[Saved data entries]
- - - - - - -

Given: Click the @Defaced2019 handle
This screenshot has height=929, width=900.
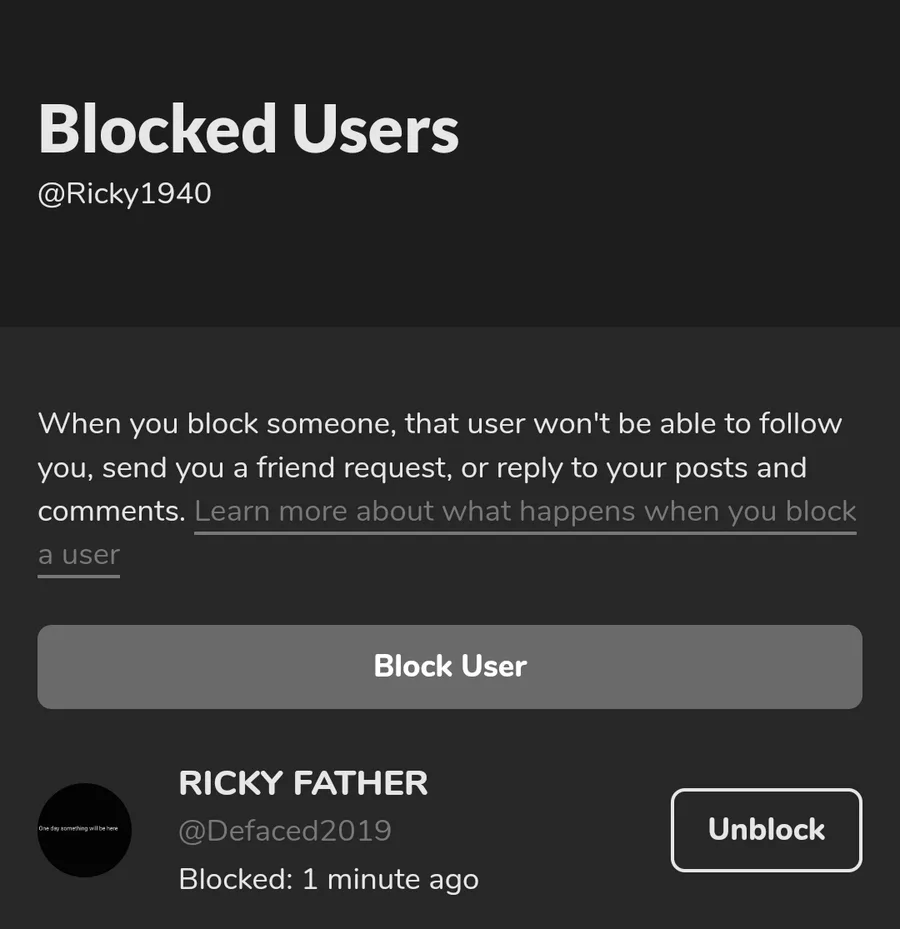Looking at the screenshot, I should [285, 831].
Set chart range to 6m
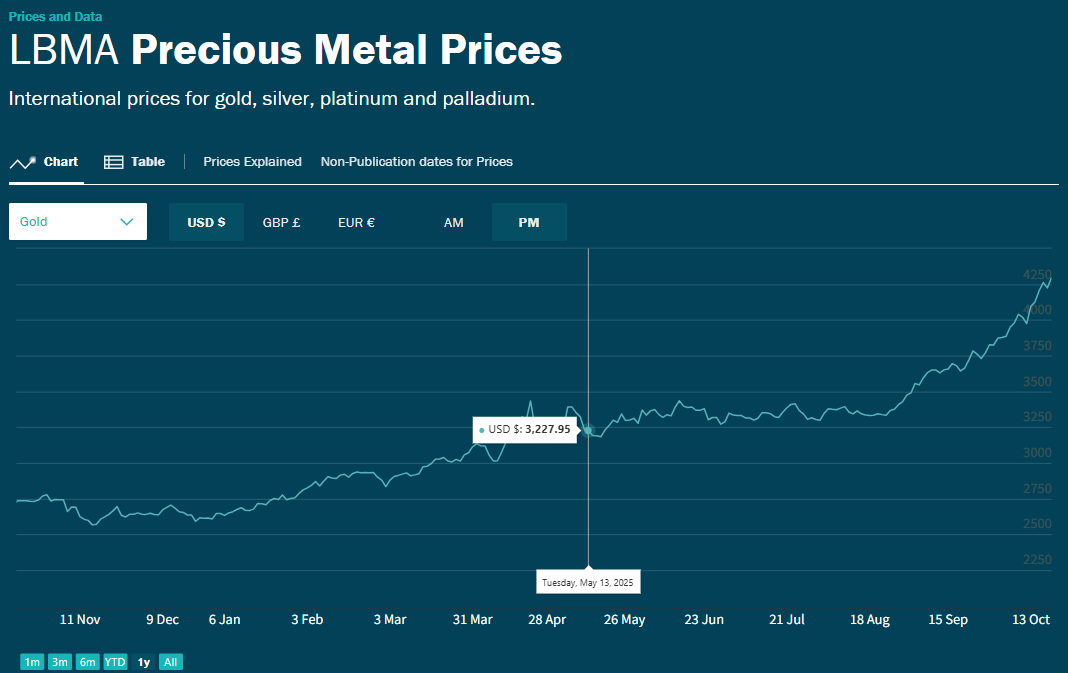1068x673 pixels. coord(87,662)
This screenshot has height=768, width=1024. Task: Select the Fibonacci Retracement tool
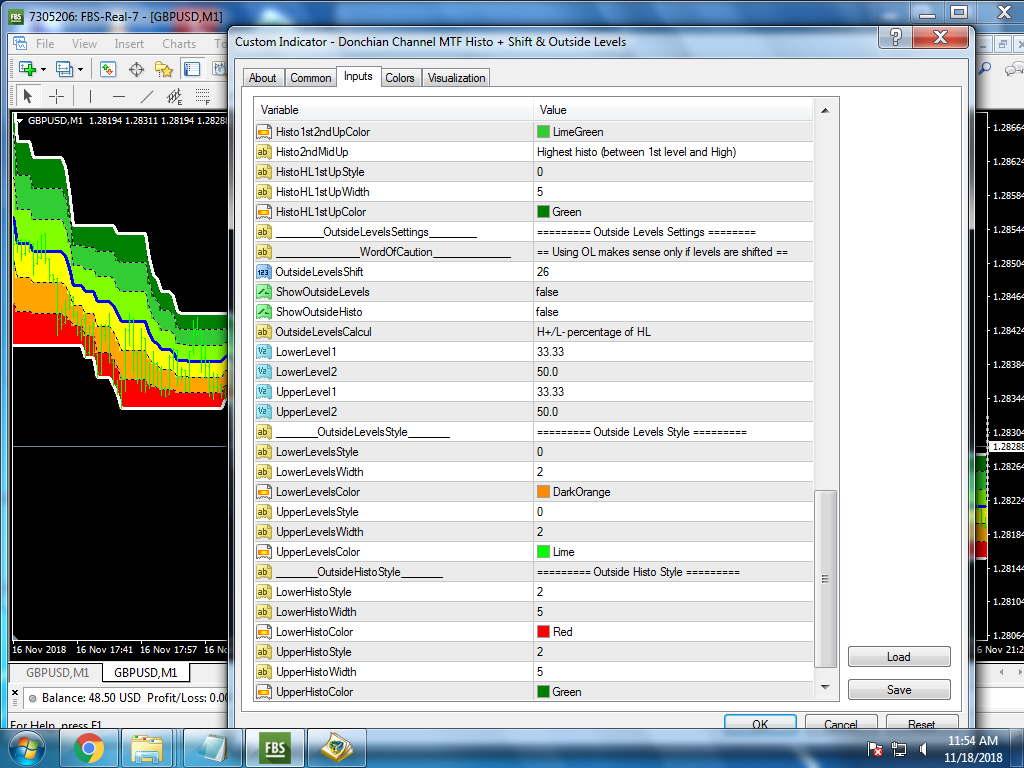point(203,96)
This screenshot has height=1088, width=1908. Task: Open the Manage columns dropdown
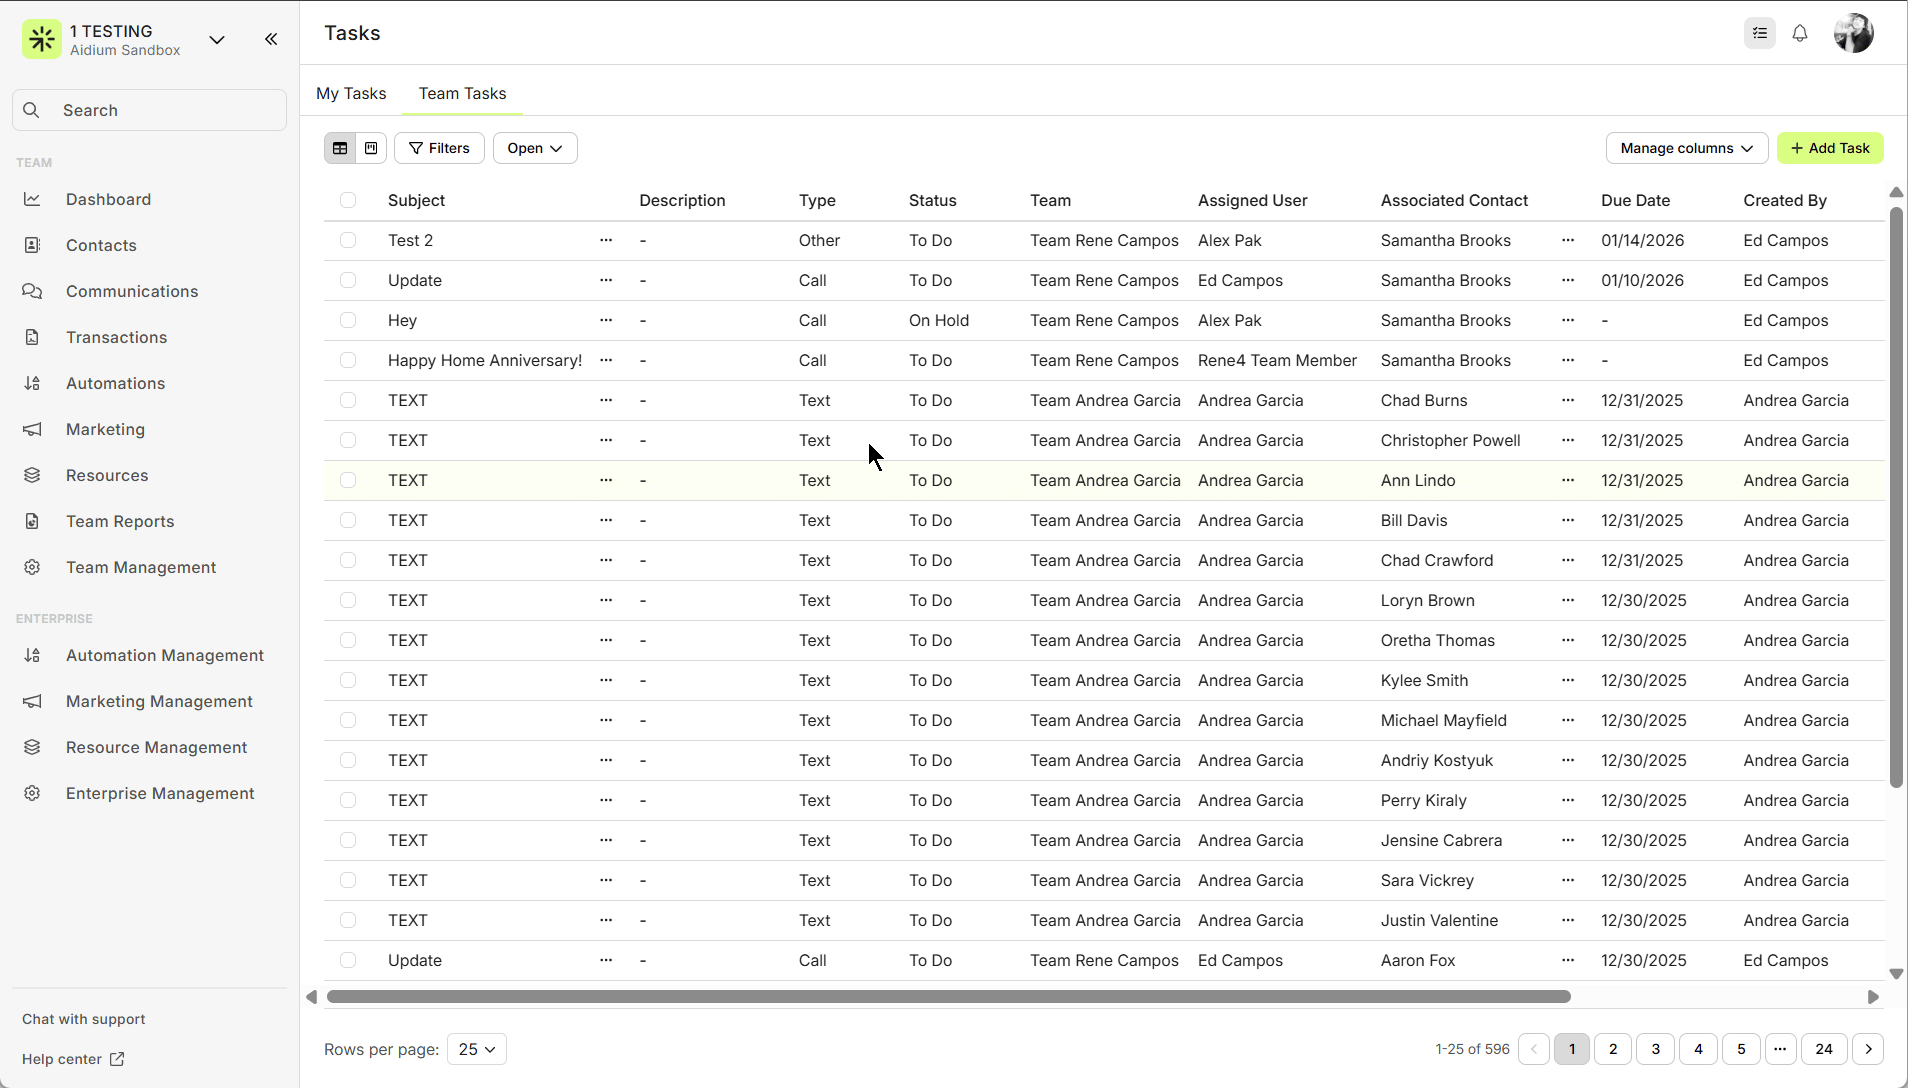coord(1686,148)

- - - - - - -

* [Work instructions] Pictures aside, reproduce every record exactly as it stands.

* [Answer box]
Given: Click the @Defaced2019 handle
This screenshot has height=929, width=900.
Looking at the screenshot, I should [285, 831].
Set chart range to 6m
1068x673 pixels. coord(87,662)
This screenshot has height=768, width=1024. Task: Select the Fibonacci Retracement tool
point(203,96)
This screenshot has height=1088, width=1908. Task: Open the Manage columns dropdown
coord(1686,148)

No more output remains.